Dick Wolf’s first novel, The Intercept, introduced Agent Jeremy Fisk of the NYPD anti-terror Intelligence Division. It was a story that played out on a global scale, with cameo appearances from Osama and Obama, among others. Now Fisk returns in a second gripping adventure, The Execution. It’s United Nations week in New York City. Luminaries from around the world converge for a week of speechifying and behind-closed-doors deal-making, a situation that makes for heightened security among every faction of the policing agencies. The recently elected president of Mexico will be on hand for the opening ceremonies, and hot on his trail is La Chuparosa (the Hummingbird), a shadowy assassin named for his calling card, a hummingbird image skillfully carved into the skin of his victims. Mexican Detective Cecilia Garza investigates one such murder in Nuevo Laredo early in the book, and she is soon apprised of a similar one in New York City being investigated by Fisk. Garza’s and Fisk’s investigative styles could not be more different, and when they inevitably meet, they clash at every turn. Each is operating with a separate agenda, and each is determined to include the other only on a need-to-know basis. And in the meantime, lives hang in the balance. Wolf has moved from strength to strength, from his early success as the creator of TV’s “Law & Order” to his more recent incarnation as novelist. Not to be missed!
TO CLEAR HIS NAME
It’s amazing the changes that can take place in one’s life over the course of 10 days. For David Loogan, it meant splitting up with his fiancée, embarking on a new relationship with an intriguing and somewhat mysterious stranger, falling in love with said stranger and then finding himself the primary suspect in her brutal murder. The Last Dead Girl, the prequel to Harry Dolan’s critically acclaimed Bad Things Happen, plucks an ordinary guy from an ordinary life and draws him into an amateur investigation of his lover’s death, an investigation discouraged in no uncertain terms by the cop assigned to the murder. As is often the case where the protagonist is not a trained professional, the investigation suffers from some misdirection. In all fairness, Loogan does a better job getting from point A to point B than his counterpart on the police force.

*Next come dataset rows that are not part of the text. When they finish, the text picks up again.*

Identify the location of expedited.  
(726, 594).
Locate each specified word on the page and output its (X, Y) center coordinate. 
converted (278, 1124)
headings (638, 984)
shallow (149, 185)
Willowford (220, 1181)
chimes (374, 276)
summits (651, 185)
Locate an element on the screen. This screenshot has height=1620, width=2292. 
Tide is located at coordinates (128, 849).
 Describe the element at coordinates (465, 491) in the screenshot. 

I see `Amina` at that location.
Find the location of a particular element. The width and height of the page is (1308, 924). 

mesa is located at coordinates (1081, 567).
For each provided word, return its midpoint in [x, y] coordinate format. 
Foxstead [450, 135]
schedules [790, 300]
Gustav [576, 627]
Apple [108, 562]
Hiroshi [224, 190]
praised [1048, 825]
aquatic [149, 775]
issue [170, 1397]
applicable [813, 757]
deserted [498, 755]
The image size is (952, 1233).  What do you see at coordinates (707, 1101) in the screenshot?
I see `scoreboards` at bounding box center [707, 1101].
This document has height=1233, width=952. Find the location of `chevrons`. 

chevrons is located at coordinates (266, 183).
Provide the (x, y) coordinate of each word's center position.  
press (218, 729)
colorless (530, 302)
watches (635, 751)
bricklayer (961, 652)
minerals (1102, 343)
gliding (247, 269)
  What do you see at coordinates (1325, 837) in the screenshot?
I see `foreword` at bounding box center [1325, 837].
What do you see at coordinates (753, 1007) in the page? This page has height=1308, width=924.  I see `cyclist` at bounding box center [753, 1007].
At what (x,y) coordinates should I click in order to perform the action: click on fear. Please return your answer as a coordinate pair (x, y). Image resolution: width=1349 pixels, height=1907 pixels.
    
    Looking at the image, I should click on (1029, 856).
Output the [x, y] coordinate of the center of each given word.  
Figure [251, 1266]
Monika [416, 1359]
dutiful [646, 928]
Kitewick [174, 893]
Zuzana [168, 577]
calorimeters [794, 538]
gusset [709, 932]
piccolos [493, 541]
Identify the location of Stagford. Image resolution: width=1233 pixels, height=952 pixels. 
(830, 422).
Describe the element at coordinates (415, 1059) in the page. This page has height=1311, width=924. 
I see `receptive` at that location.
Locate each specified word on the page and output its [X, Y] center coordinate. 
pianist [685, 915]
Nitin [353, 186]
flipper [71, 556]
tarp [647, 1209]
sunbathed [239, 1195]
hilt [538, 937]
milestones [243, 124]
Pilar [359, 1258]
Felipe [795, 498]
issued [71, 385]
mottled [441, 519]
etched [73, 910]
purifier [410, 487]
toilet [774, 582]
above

The result is a tense and involving tale, with quite a number of surprises along the way.
REPENT, OR ELSE
It’s 1919. World War I has been over for the better part of a year, but in Germany the aftereffects linger on, nowhere more so than in the city of Breslau, the setting of Marek Krajewski’s atmospheric Phantoms of Breslau. Investigator Eberhard Mock, appearing here in his third outing, suffers more than most from his war experiences. He is plagued with recurring nightmares that keep him awake to the point of being zombie-like by day, unless he self-medicates with alcohol and unsavory encounters with the very prostitutes he is supposed to be investigating. So he’s not pleased when asked to solve a lurid mass murder with homosexual overtones and an accompanying note saying that Mock must repent and apologize or another such slaughter will take place. Problem is, Mock has no idea what he is supposed to apologize for—and a plethora of misdeeds over the years to choose from. Easily one of the most original protagonists of recent (or distant) memory, Mock is by turns amusing and poignant, insightful and cringe-worthy. He moves in a vividly portrayed milieu, and if he is often one step behind the villain, he keeps one step ahead of the reader, which is endlessly entertaining. This is the first Mock book I’ve read, and it won’t be the last.
TOP PICK IN MYSTERY
Like his fictional Yankee counterpart Harry Bosch, Detective Inspector John Rebus cannot seem to stay retired. We thought we had seen the last of Ian Rankin’s beloved cop in 2007’s Exit Music, and indeed Rankin started a new series featuring Internal Affairs cop Malcolm Fox shortly thereafter. But in 2012, Rebus returned as a cold case investigator, and it took him next to no time to run afoul of Malcolm Fox. They are as different as champagne and shampoo, but strained though their relationship may be, they play well off one another, and the reader’s sympathies are tugged this way and that between them. In their latest reluctant collaboration, Saints of the Shadow Bible, Rebus and Fox investigate the possible links between a modern-day murder and the deadly shenanigans of a rogue police force some 30 years ago—the same police force in which Rebus developed his well-deserved reputation for playing fast and loose with the letter of the law. The question is: Can Rebus take part in an honest in-depth investigation without awakening the skeletons in his closet, thereby risking not only his job but his freedom as well? Rankin is in his usual fine form as an author who invariably makes a mystery reviewer’s job a true delight!